A: Abraham F. Lowenthal, professor of international relations at the University of Southern California: “I cannot comment first-hand on the most important aspects of the meeting—the informal discussions and consultations, in private meetings and corridor exchanges, about a variety of issues among the foreign ministers and other officials who attended. Certainly one advantage of the annual General Assembly is its capacity to convene senior officials from throughout the Americas, providing them a convenient forum for such exchanges on a mutually acceptable basis, without requiring that everyone travel everywhere. That seemingly trivial observation points out one of the reasons why, if the OAS did not exist, the countries of the Americas would probably have to invent it. There is an ongoing utility and relevance of having a hemisphere-wide organization, with the necessary secretariat to arrange meetings and agendas, collect important data and analysis and handle the logistics and protocols of multiple diplomatic interactions.

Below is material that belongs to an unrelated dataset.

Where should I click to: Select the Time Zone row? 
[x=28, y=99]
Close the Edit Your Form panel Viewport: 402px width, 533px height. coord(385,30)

The relevance and utility of the OAS goes far beyond those minimal functions, of course. On issues where broad consensus exists, and with active and skillful leadership, the OAS can and should contribute to progress on many other issues, from counter-narcotics efforts to elections monitoring, and educational exchanges to public health. What it cannot do is force change on recalcitrant governments unless strong and broad hemispheric consensus exists. Properly staffed and supported, Unasur and the proposed Community of Latin American and Caribbean States may come to contribute beyond symbolism to facilitate regional exchanges and collective action among the member countries, but it can never replace a well-supported and well-staffed OAS that includes the United States and Canada.”